- **Task directions**:
Once you find the line with "The image size is (1519, 784)." in the data that follows, repeat it and every line after it exactly, through the line with "Given: Click the Close & Apply icon".

Entries taken from a collection:

____

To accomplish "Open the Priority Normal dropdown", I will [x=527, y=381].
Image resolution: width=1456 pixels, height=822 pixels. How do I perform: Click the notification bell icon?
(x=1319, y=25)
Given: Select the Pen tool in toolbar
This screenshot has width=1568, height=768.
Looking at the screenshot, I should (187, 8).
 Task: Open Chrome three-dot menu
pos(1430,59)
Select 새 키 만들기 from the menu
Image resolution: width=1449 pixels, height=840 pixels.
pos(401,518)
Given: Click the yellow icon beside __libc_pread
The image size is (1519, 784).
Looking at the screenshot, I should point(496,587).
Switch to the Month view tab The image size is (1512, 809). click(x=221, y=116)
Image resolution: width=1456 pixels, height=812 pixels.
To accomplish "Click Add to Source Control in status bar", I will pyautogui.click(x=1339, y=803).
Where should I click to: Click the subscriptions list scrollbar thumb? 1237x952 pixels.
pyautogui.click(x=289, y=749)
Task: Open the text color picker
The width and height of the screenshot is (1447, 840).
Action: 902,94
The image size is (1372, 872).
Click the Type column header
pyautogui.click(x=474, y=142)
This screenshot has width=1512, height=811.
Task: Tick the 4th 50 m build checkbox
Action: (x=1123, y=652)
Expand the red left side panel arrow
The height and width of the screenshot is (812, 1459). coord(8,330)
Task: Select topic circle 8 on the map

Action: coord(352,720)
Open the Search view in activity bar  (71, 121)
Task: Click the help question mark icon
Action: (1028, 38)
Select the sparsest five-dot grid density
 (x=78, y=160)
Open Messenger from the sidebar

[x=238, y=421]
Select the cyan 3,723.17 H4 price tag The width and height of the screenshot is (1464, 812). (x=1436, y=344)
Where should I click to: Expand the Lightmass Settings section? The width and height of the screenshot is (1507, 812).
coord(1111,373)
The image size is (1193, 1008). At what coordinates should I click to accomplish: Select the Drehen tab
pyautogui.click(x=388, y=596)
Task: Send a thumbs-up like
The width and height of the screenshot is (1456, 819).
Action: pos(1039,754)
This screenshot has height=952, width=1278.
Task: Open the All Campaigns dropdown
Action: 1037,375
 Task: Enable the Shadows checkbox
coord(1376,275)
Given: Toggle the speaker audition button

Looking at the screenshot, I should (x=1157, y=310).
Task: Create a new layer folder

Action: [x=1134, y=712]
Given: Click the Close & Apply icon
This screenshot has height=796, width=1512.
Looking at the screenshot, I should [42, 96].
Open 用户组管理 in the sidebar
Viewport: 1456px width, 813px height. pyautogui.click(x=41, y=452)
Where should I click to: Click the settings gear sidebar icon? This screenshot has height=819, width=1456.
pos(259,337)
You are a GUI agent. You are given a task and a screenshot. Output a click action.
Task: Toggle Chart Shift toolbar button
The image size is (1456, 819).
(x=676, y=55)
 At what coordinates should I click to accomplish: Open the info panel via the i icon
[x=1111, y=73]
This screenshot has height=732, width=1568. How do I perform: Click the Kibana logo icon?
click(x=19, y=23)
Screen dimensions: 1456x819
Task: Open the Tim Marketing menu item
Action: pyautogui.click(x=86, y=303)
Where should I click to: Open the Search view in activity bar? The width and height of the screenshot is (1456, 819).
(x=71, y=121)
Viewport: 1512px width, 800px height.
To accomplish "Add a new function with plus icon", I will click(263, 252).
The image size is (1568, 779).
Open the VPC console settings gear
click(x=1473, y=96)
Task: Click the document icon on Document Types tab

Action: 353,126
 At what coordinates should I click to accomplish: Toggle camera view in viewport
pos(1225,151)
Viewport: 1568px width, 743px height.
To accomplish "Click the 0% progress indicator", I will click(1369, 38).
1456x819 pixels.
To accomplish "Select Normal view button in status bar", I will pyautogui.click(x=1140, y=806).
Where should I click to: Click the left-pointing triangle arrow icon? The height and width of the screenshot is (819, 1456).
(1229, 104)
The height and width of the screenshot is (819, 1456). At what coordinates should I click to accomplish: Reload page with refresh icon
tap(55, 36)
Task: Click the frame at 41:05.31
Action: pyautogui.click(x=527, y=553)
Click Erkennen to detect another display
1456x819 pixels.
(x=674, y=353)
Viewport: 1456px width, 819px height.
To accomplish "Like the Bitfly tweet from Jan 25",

____

- **Result for this exercise**:
The image size is (1519, 784).
Looking at the screenshot, I should point(496,587).
Switch to the Month view tab The image size is (1512, 809). click(x=221, y=116)
Image resolution: width=1456 pixels, height=812 pixels.
To accomplish "Click Add to Source Control in status bar", I will pyautogui.click(x=1339, y=803).
Where should I click to: Click the subscriptions list scrollbar thumb? 1237x952 pixels.
pyautogui.click(x=289, y=749)
Task: Open the text color picker
The width and height of the screenshot is (1447, 840).
Action: 902,94
The image size is (1372, 872).
Click the Type column header
pyautogui.click(x=474, y=142)
This screenshot has width=1512, height=811.
Task: Tick the 4th 50 m build checkbox
Action: (x=1123, y=652)
Expand the red left side panel arrow
The height and width of the screenshot is (812, 1459). coord(8,330)
Task: Select topic circle 8 on the map

Action: coord(352,720)
Open the Search view in activity bar  (71, 121)
Task: Click the help question mark icon
Action: (1028, 38)
Select the sparsest five-dot grid density
 (x=78, y=160)
Open Messenger from the sidebar

[x=238, y=421]
Select the cyan 3,723.17 H4 price tag The width and height of the screenshot is (1464, 812). (x=1436, y=344)
Where should I click to: Expand the Lightmass Settings section? The width and height of the screenshot is (1507, 812).
coord(1111,373)
The image size is (1193, 1008). At what coordinates should I click to accomplish: Select the Drehen tab
pyautogui.click(x=388, y=596)
Task: Send a thumbs-up like
The width and height of the screenshot is (1456, 819).
Action: pos(1039,754)
This screenshot has height=952, width=1278.
Task: Open the All Campaigns dropdown
Action: 1037,375
 Task: Enable the Shadows checkbox
coord(1376,275)
Given: Toggle the speaker audition button

Looking at the screenshot, I should (x=1157, y=310).
Task: Create a new layer folder

Action: [x=1134, y=712]
Given: Click the Close & Apply icon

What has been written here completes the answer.